**DATA LISTING**
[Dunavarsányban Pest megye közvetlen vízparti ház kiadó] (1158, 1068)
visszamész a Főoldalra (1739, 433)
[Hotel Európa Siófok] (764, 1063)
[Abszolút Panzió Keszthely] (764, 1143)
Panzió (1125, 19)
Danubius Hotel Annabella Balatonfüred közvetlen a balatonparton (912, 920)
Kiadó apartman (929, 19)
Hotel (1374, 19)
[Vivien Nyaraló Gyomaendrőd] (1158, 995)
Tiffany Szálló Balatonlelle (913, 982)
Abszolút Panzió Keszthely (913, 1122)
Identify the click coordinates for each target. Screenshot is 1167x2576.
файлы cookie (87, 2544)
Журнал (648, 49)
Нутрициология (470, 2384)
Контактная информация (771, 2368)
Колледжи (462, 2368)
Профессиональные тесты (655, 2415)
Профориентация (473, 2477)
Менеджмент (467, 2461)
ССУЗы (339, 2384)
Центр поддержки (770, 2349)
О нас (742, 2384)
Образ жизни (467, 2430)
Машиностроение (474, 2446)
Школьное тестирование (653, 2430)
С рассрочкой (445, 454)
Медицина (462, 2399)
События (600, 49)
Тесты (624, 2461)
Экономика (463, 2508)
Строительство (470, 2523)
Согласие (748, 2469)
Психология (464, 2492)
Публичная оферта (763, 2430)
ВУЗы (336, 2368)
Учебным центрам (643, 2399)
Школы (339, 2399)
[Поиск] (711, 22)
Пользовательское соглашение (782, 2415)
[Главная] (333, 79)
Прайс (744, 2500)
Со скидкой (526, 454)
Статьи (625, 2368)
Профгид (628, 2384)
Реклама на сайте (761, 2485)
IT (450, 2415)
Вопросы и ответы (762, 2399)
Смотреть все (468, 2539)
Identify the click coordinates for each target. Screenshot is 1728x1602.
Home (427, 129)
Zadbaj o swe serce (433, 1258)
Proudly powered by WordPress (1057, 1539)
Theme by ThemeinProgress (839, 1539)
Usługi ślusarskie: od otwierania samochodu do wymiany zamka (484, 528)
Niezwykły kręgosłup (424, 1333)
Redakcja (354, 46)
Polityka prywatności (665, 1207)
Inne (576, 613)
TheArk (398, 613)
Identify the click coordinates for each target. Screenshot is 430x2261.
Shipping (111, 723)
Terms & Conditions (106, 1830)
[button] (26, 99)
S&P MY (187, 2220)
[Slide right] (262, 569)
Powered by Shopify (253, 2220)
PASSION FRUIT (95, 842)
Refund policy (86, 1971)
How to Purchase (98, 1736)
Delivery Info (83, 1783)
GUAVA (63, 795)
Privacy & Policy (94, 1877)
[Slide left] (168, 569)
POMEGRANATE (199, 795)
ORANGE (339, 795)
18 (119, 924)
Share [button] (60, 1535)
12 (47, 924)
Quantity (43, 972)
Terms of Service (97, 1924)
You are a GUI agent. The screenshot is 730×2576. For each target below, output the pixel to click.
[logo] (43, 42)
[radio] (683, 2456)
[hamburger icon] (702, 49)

**WHAT THE TASK ASKS**
Copy every line in the listing above where the string "each" turns up.

**SOLUTION BELOW**
Identify the click coordinates for each target. Screenshot is 1167x2576.
Identify the click coordinates for each target. Screenshot is 1728x1602.
Identify the click coordinates for each target. Screenshot is 430x2261.
You are a GUI agent. The screenshot is 730×2576. For each target below, output the pixel to click.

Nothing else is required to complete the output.